April 2, 2013 by Bernardo Batiz-Lazo — Professor of Business History, Bangor University
For most of the last century, banks in Europe and North America have sought alternatives to brick-and-mortar branches for the delivery of retail financial services. This reflected a desire for cost savings, and also a wish to pre-empt disruptive innovations.
The idea of using technology to improve communication, and thus customer convenience, appears in the patent record as early as 1934, when Walter E. Lindsay of Denver, conceptualized a system in which people would remain in their cars while being served from inside a shop or bank.
But while drive-through windows and drive-up banks became popular in America, such service arrangements never really caught on outside of the U.S., partly due to high real estate costs. Moreover, until the advent of the remote ATM, drive-up machines were dependent on bricks-and-mortar locations.
Another innovation with roots in the 1930s is the mobile branch. It is not clear who pioneered the concept but it was popular with European banks, particularly those serving agricultural areas. Indeed, some remote islands in Scotland are still visited once a week by a traveling branch in the back of a van.
Yet a third application was the use of the telephone. Other than the cash dispenser, the telephone was perhaps the most successful alternative delivery channel to the brick-and-mortar branch in many countries.
In 1968, the government of Prime Minister Harold Wilson opened National Giro Bank. This was the first new commercial bank in Britain in 50 or more years, and was to be a 100 percent computer-operated, branchless intermediary.
Giro payments emerged in Austria and Germany in the late 19th century and were seen as an important complement to commercial banks, providing a simple, cheap and efficient money transfer service for both personal and business customers. But all of its systems were not independent of bricks and mortar, as they relied on tellers at post office branches.
In no small measure, the failure of the Giro Bank to accrue critical market share is explained by commercial banks' prompt development and implementation of an alternative system operated through their combined branch networks.
Banking by telephone emerged in the early 20th century; by the late 1960s, it had become a key element of communication with the central office, as well as an important means to address customer needs and concerns.
In 1979, however, Banc One Corp. of Ohio pioneered a new use for the telephone in banking that transformed it from an enhanced communication method into an actual delivery channel for financial services. The pilot project was not deemed successful, but this did not deter others from following, including a number of banks in California and Sanwa Bank in Japan.
Some of the new applications involved human-mediated telephone services provided to help corporate clients manage funds. Another type of service enabled retail customers to make enquiries and money transfers by telephone — again with the assistance of a banker sitting in front of a computer terminal.
These services were amplified in the early 1980s by the launch of a modality that allowed corporate and retail customers to carry out bank transactions and enquiries directly with a central computer combined with a dial-up telephone and a touchtone, card-sized, mini terminal.
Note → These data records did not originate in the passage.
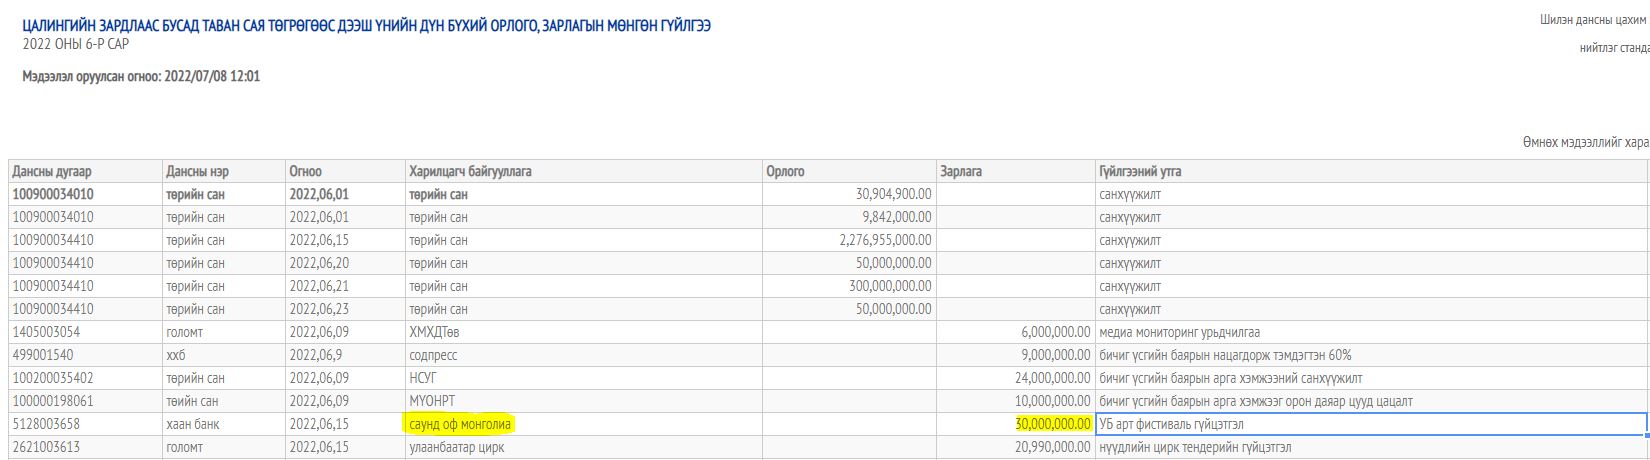Click the 'содпресс' organization cell
Image resolution: width=1650 pixels, height=460 pixels.
pos(432,355)
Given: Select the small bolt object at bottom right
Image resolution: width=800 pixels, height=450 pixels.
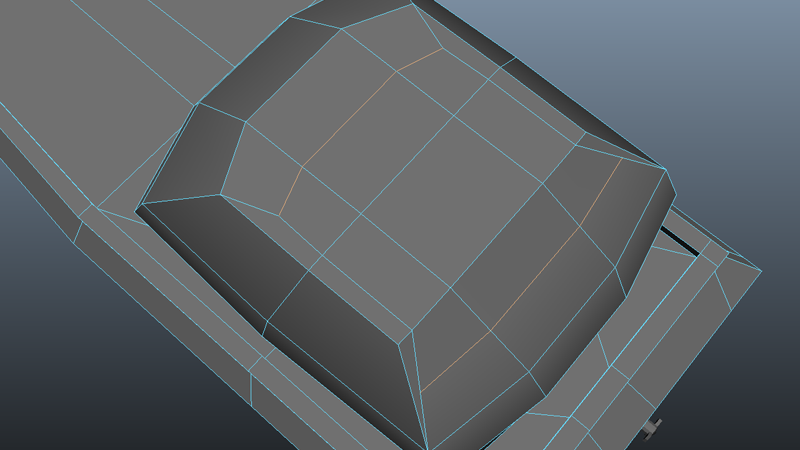Looking at the screenshot, I should 656,428.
In 1985, Peter Wood of Surrey, England, approached the Royal Bank of Scotland with the idea of using the telephone as the main delivery channel for car insurance. Wood had floated the idea with a previous employer and with a number of other insurance companies, but none of them wanted to challenge the network of agents who were the prime sellers of retail insurance.
But this time, the proposal was ripe. RBS had escaped a couple of unsolicited takeover bids and was pressed to increase profitability. Meanwhile deregulation opened the door to new markets. In addition, the telephone was already proving its potential as an alternative to brick-and-mortar facilities.
Thus came the advent of Direct Line Insurance. Its success was not immediate; it took a good five years to build critical mass with customers and fine tune the algorithms to price the policies. But over the next 10 years this company grew to become the largest and most profitable retail insurer in Britain.
Importantly, the system proved scalable. This model for supplying retail financial services over the telephone was successfully exported to other parts of RBS as well as to other European countries and the U.S.
Due to its travails and the financial crisis, however, RBS was compelled to float Direct Line. Indeed, its full floatation later in the year is one of the most awaited events of 2013.
In brief, successful disruptive innovation can pay-off handsomely. Direct Line proved that there are real alternatives to delivering retail financial services through the branch. It also showed that there are more opportunities for disruptive innovation when the new technology is not in direct competition with entrenched offerings, but is offered through products/applications that are more affordable and simpler to use (i.e., the telephone vs the agent) and that can reach brand new customers (retail insurance buyers, in the case of RBS).
The discussion about branchless banking or beyond branches is long lived. Some of the ideas that emerge from those discussions, such as the use of the telephone, has substance.
But other parts of the narrative leave out that time and again, physical presence has proved important in financial services and the branch will remain the backbone of multi-channel delivery strategies in the foreseeable future.
Bernardo Bátiz-Lazo has written about the history of computers in banking in "Direct Line Insurance and the Royal Bank of Scotland, 1985-1995: Technology, strategy and diversification," which was published in The Journal of Business History, and sourced in this blog. He also co-authored "Cash Box: The invention and globalization of the ATM,"with Tom Harper, president of Networld Media Group, which publishes ATM Marketplace.